I have a question about understanding the date format in Geofabrik’s OpenStreetMap data extracts.
When I see a file named like denmark-170101.osm.pbf, I want to confirm what the date represents:
Does the date (170101 = 2017-01-01) mean:
A) This file contains all OSM data for the year 2017, or
B) This file was extracted on January 1st, 2017, and contains all cumulative OSM data from previous years up to that date?
In simple terms: If I want to download OSM data representing the year 2017, should I choose:
denmark-170101.osm.pbf (extracted January 1st, 2017), or
denmark-180101.osm.pbf (extracted January 1st, 2018)?
I assume the date represents the extraction date, meaning denmark-170101.osm.pbf would contain data up to the beginning of 2017 (essentially 2016 and earlier), while denmark-180101.osm.pbf would contain data through the end of 2017. But I want to make sure I understand this correctly before using the data.
Thank you for clarifying this!
Additional context: I’m looking at the Geofabrik download page and see files following the pattern region-YYMMDD.osm.pbf and want to understand what timeframe of data each file represents.
Yes, I see there’s a file for 2025-01-01.

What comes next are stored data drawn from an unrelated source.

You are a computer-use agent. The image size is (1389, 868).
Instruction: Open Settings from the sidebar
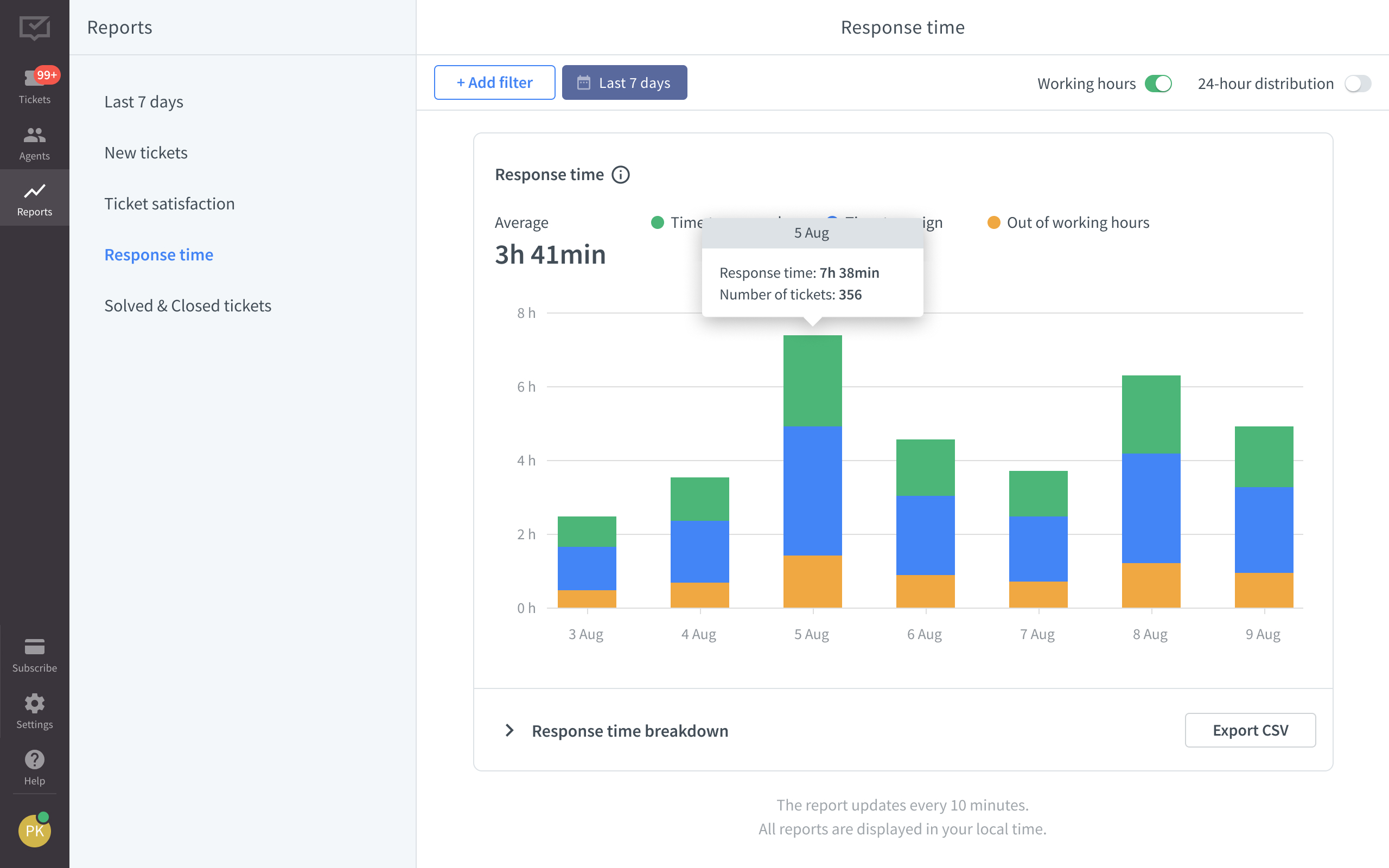pos(34,711)
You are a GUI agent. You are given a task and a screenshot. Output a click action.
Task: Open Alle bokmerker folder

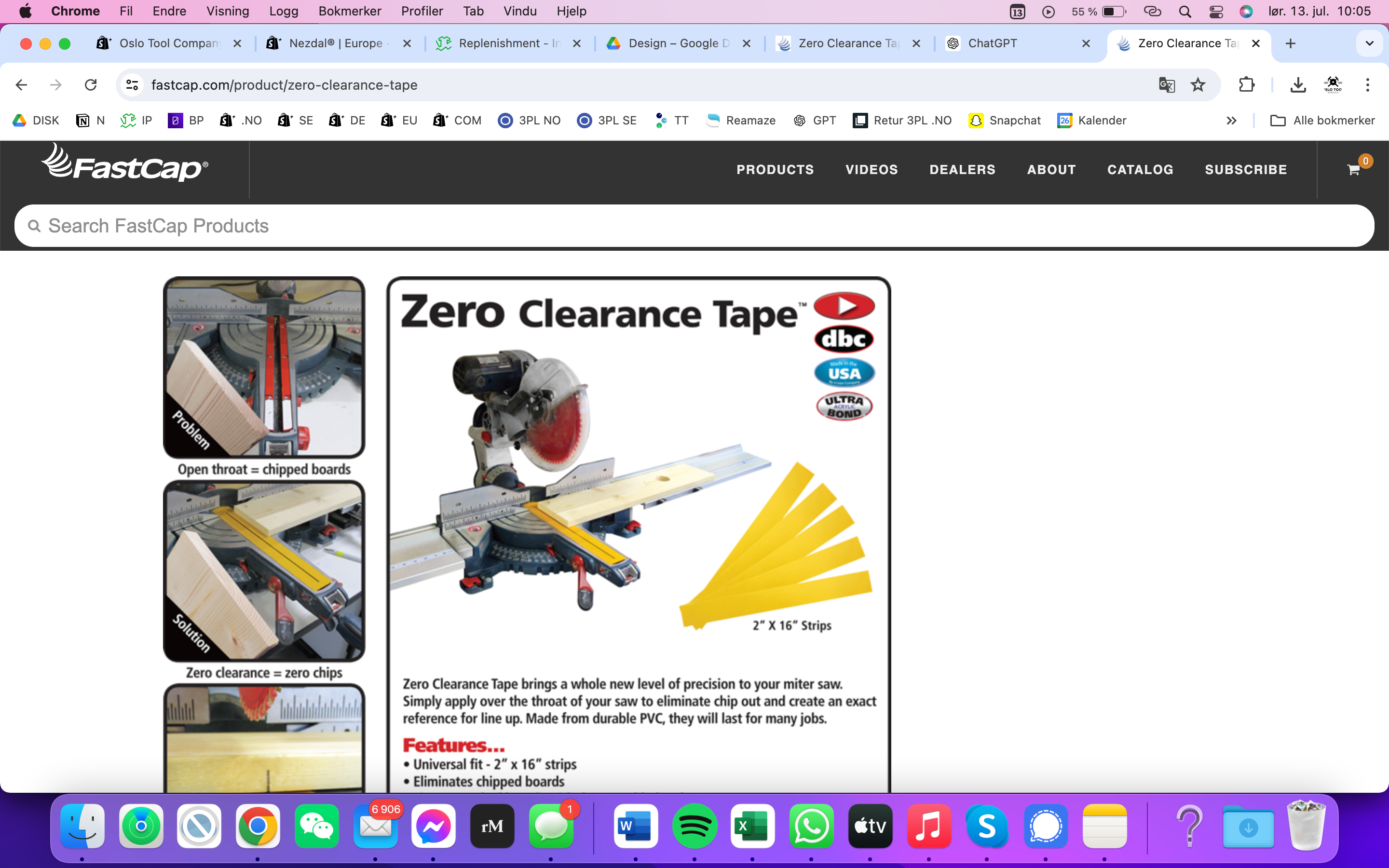point(1322,121)
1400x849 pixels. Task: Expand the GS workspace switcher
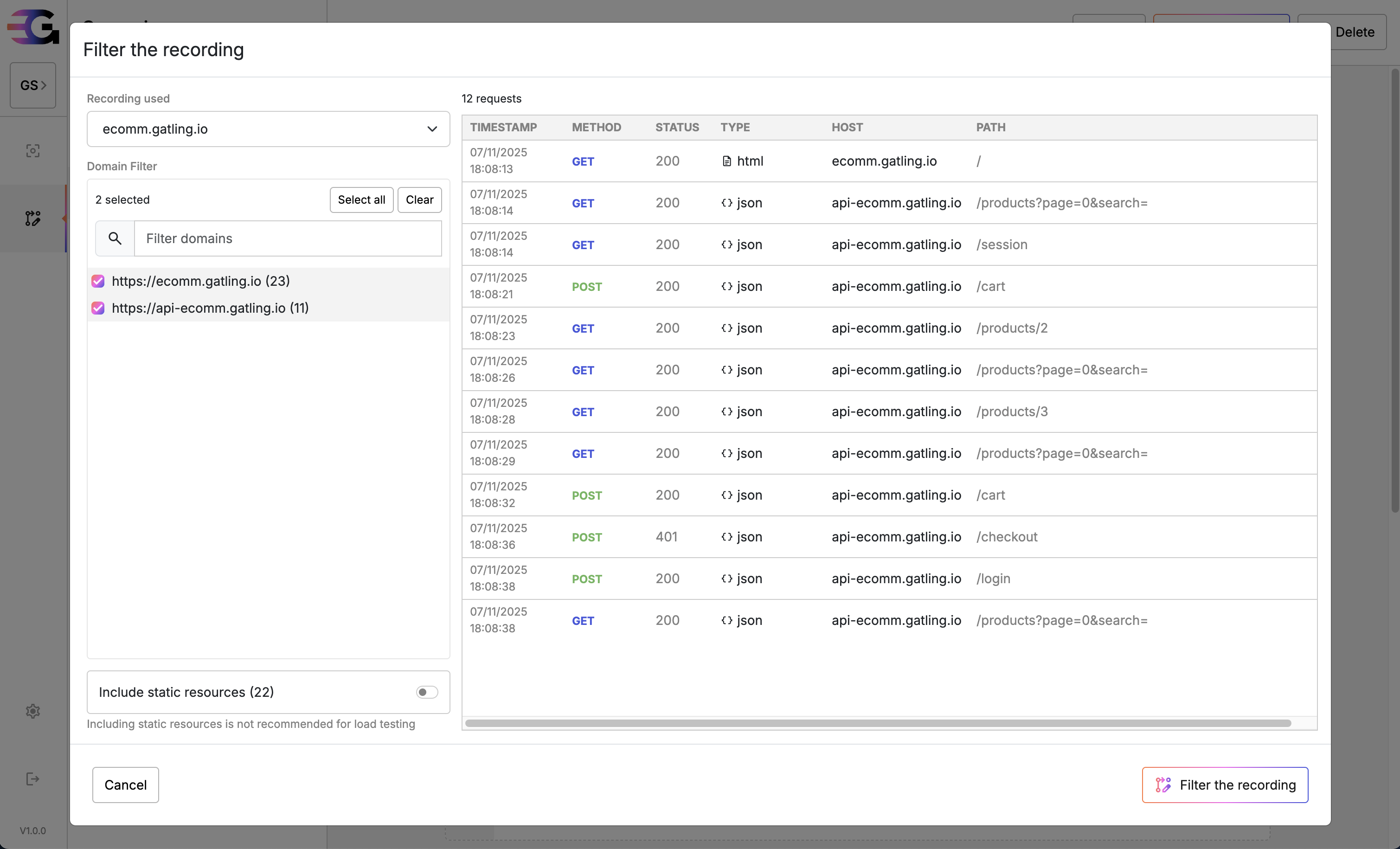pyautogui.click(x=33, y=85)
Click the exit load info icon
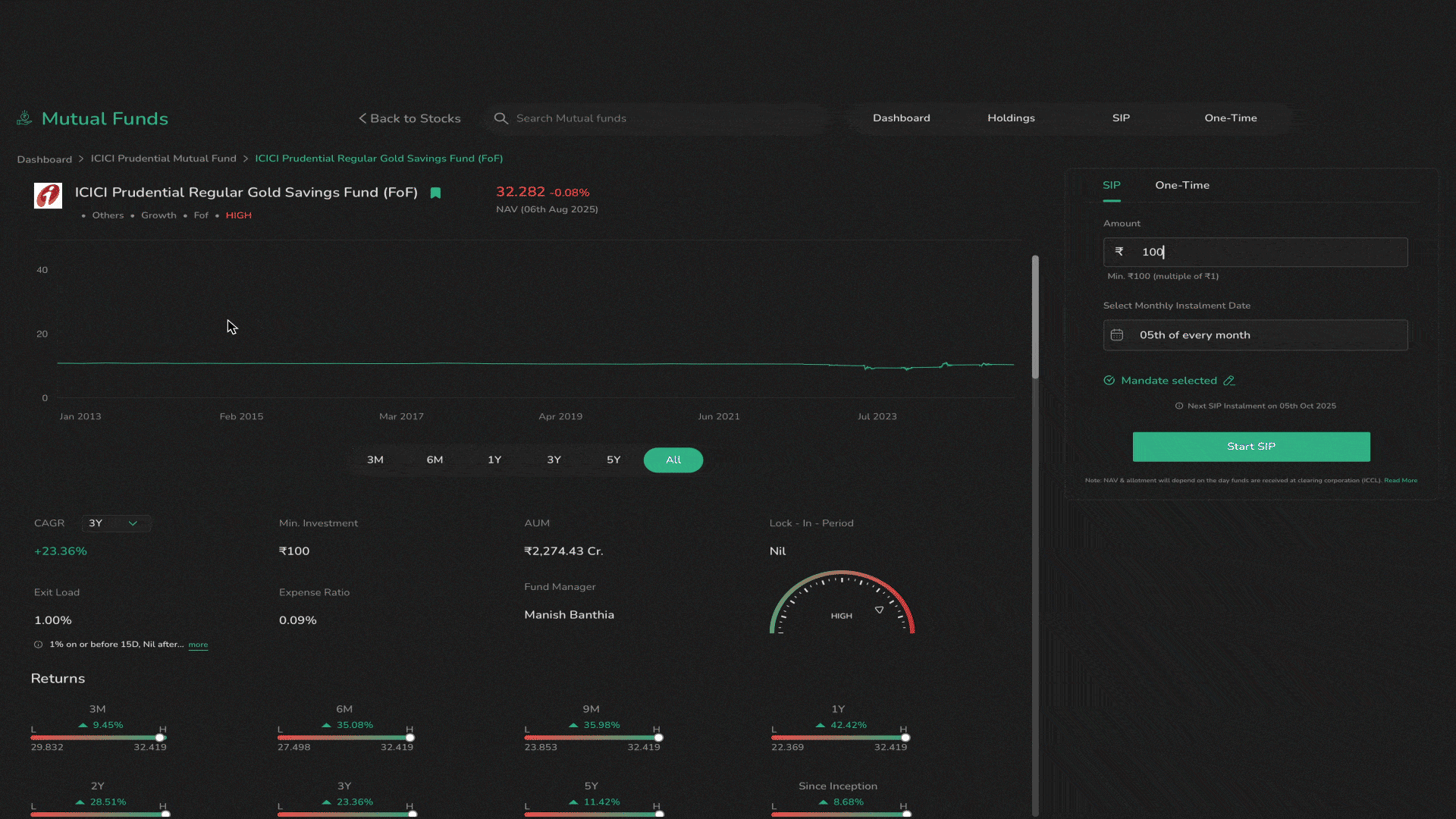1456x819 pixels. pos(38,645)
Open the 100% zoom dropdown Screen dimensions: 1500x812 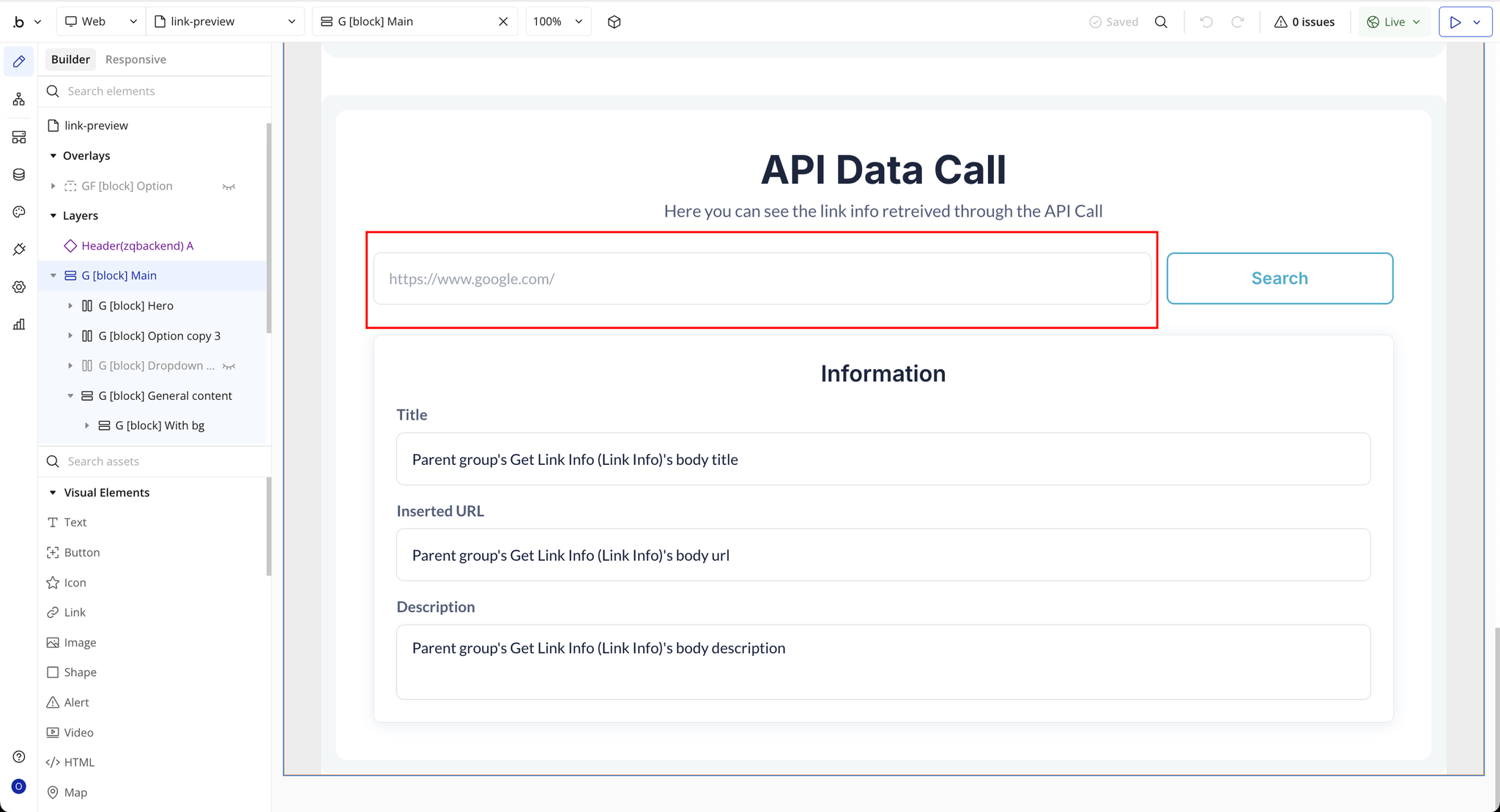(558, 22)
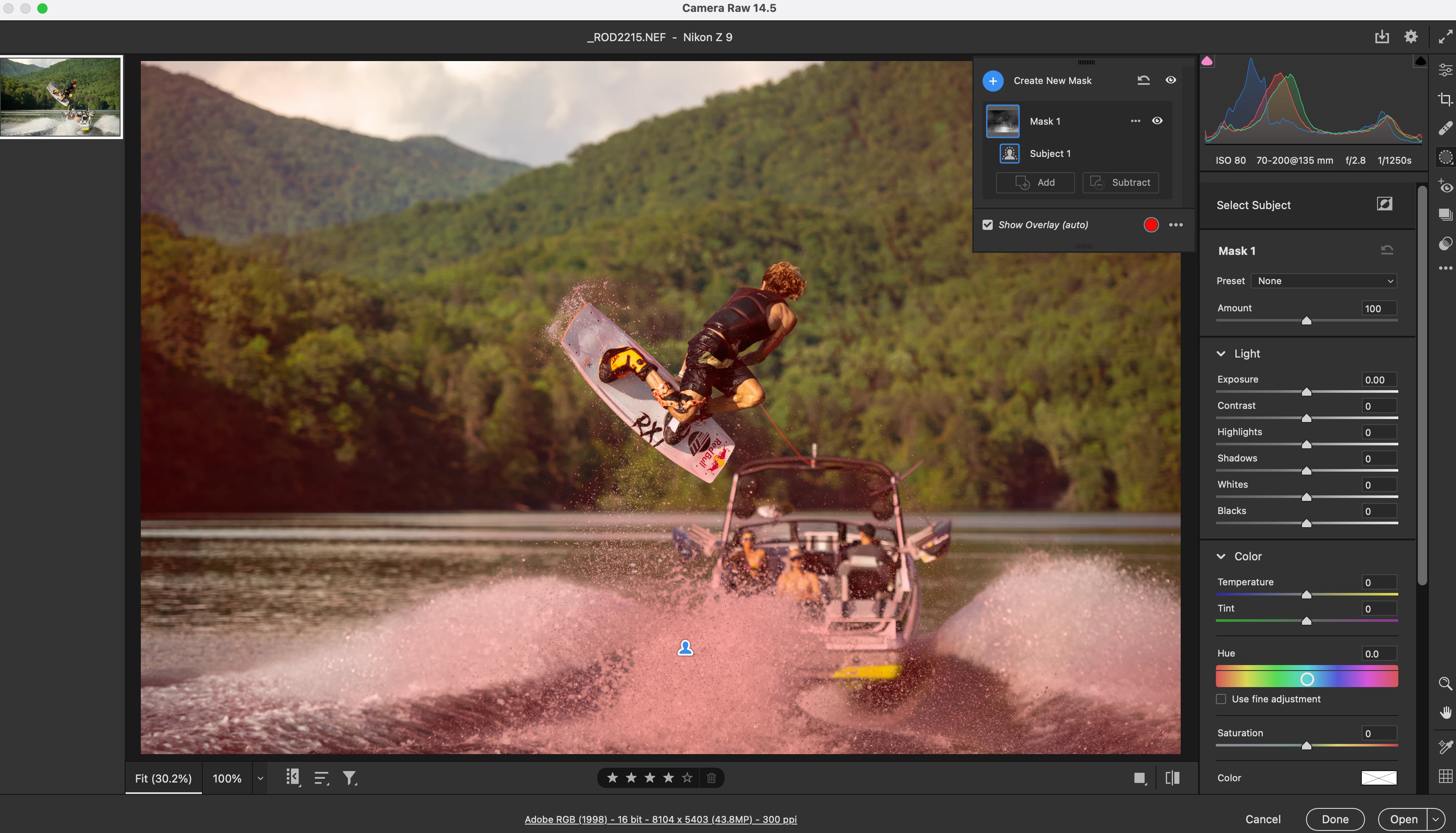The image size is (1456, 833).
Task: Click Create New Mask plus button
Action: coord(993,81)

However, I need to understand this naming convention because there’s a possibility that new objects were established in real-life between 2018-2025, and I need to minimize the risk of using the updated label for old satellite imagery.
I understand that the data quantity was relatively low in the early years (2014, 2015, and surrounding years), but I still need clarification on what the date in the filename actually represents to ensure I’m selecting the correct files for each time period. Thank you!
Things added after a date will depend on things added earlier, so if you want to do QA on things changed after a date you might want to look at changesets after that date - but that will be just to identify “objects you are interested in” - you’ll then need to look in a cumulative set of OSM data to view the object details.
Thanks for the answer
One more thing, is there any wiki or documentation about the naming convention about it? I’ve been looking for a day and still couldn’t find it
This YYMMDD naming convention is used in other OSM spaces, e.g. the main planet download service.
a file -YYMMDD will be OSM data, at that date. It is “cumulative”, but it will not include deleted objects, and will not include old versions of each object, merely the latest version (at that date) of that object.
Osmium is a great command line tool for working with OSM data files (pbf & historical files), you can use osmium time-filter on a OSM history file (.osh.pbf) to extract how OSM looked at that date & time.